What I Learned the Hard Way From My First Small Farm
What I Learned the Hard Way From My First Small Farm
Yesterday evening I was standing near the chicken shed with a cup of tea in my hand. The chicks were running around like tiny machines that never get tired. For a moment I felt proud… and then I remembered my first mistake.
When I started raising chickens, I honestly thought it would be simple. Give food, give water, wait a few months, and money will come. That idea lasted exactly three weeks.
The Day Everything Went Wrong
I skipped one small thing: vaccination. I thought country chickens were strong and didn’t need it. A few days later, one chick stopped eating. Then two more. Then suddenly several birds were weak.
That was the day I learned about Newcastle disease. By the time I understood what was happening, it was already late for a few birds. I remember thinking, “Why didn’t someone explain this clearly before?”
That mistake taught me something simple: some lessons are cheap, others are expensive. Livestock farming gives both kinds.
The Simple Rule I Follow Now
Now my routine is boring but safe.
- Clean water every day
- Feed at the same time
- Vaccination on schedule
- Watch the birds for a few minutes every evening
That last one sounds small, but it matters. When you watch animals daily, you start noticing tiny changes. A slow bird. A quiet bird. A bird standing alone. Those small signs tell you something is wrong.
Why I’m Writing This
I’m not writing this as an expert. I’m writing it as someone who learned by messing up first.

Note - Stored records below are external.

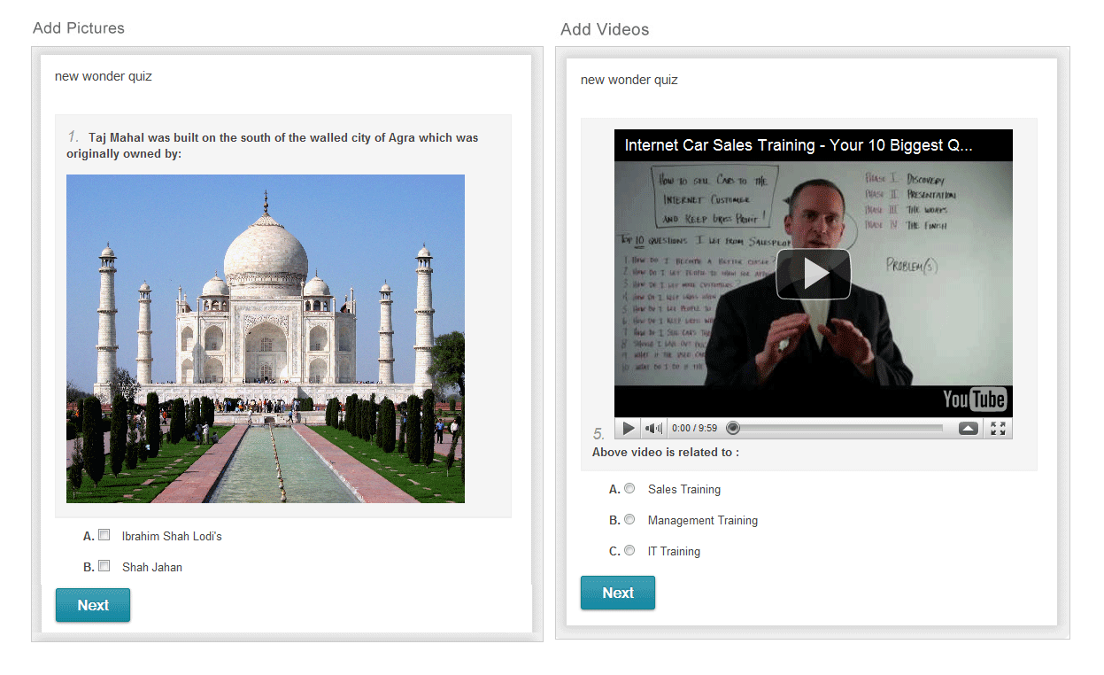The height and width of the screenshot is (675, 1104).
Task: Click the Taj Mahal picture
Action: [266, 338]
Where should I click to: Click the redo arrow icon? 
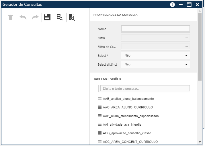click(x=35, y=17)
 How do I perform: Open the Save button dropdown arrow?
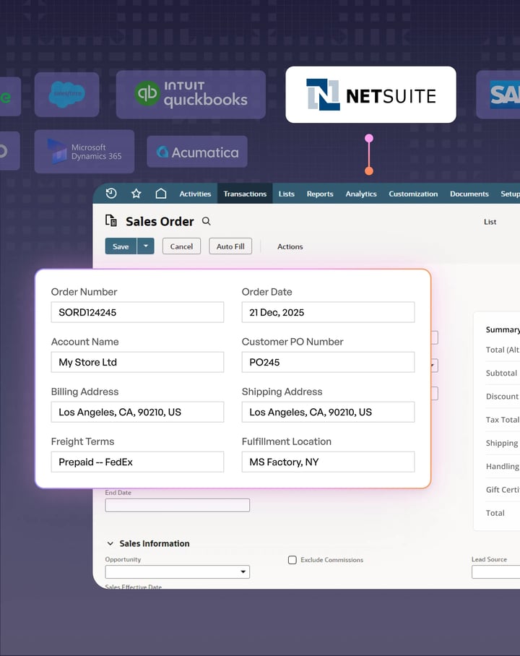[146, 246]
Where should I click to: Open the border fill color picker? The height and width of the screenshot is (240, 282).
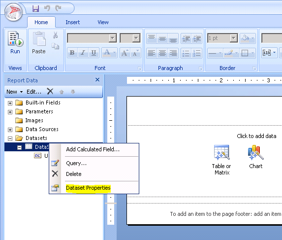pos(248,38)
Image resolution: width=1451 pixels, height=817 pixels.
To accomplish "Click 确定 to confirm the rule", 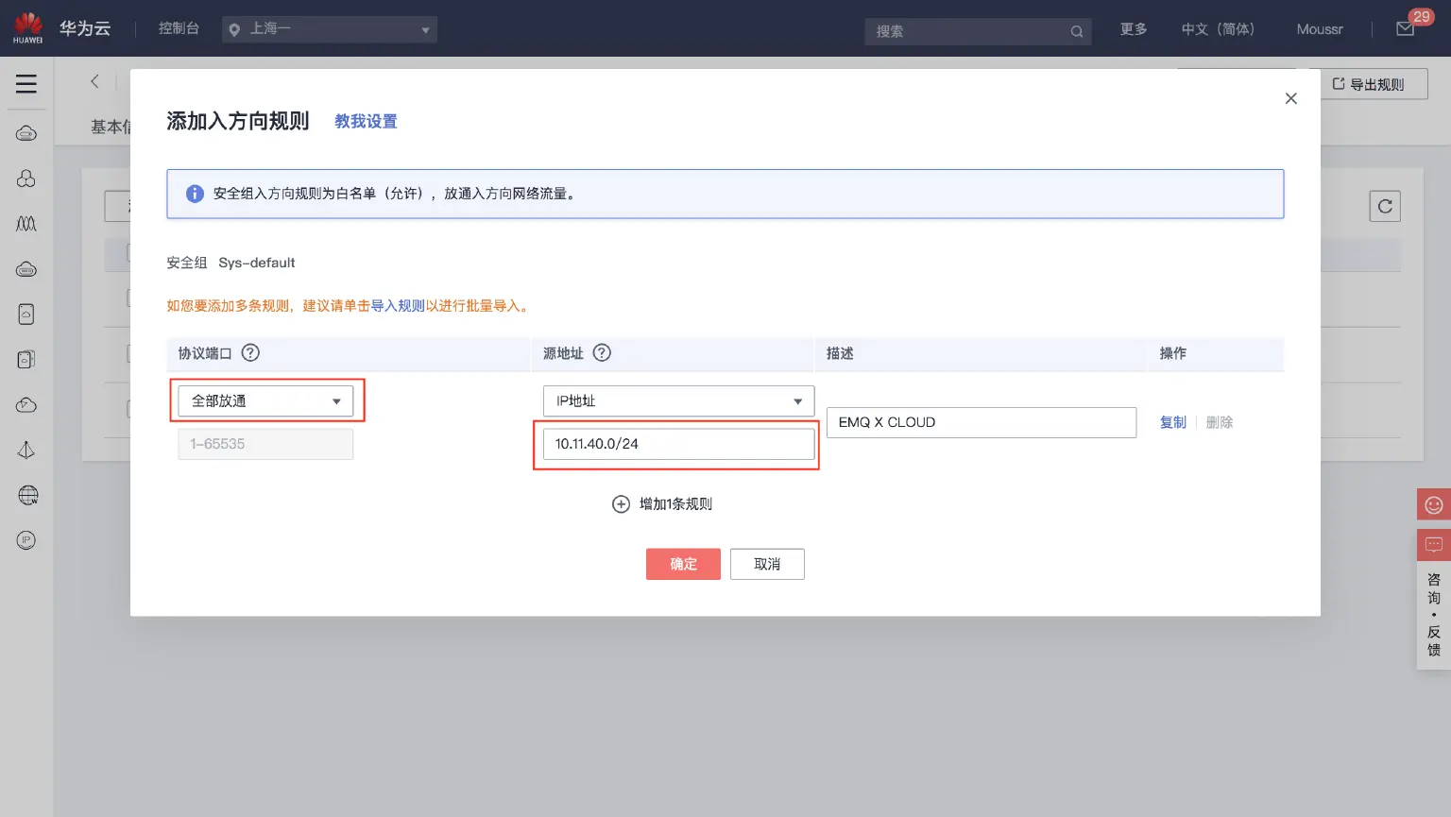I will tap(683, 565).
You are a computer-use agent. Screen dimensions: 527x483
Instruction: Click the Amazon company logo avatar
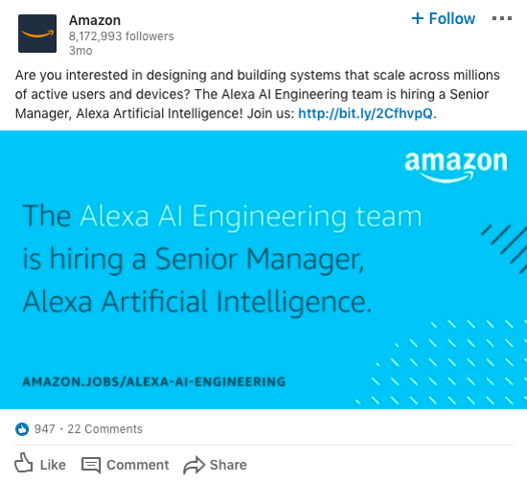(x=37, y=34)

Farming books often make everything sound neat and perfect. Real farms are not neat. Real farms are mud, noise, broken buckets, and sometimes panic at midnight.
But honestly, that’s also what makes it interesting.
One Honest Opinion
Here is my personal opinion after starting a small farm:
If someone tells you farming is easy money, they probably have never done it themselves.
It can work. It can even become a great business. But it requires attention every single day. Animals do not care if you are tired or busy.
What I’m Still Trying to Figure Out
Right now I’m experimenting with a small mixed setup: chickens, a few ducks, and some goats. Some weeks it feels like progress. Other weeks it feels like I’m learning another lesson the hard way.
And that’s okay.
This blog is simply a place where I share what is working, what failed, and what I’m still testing. If you are also building something small — a farm, a side business, anything — you’ll probably recognize some of these stories.
Anyway, that’s today’s note from the farm.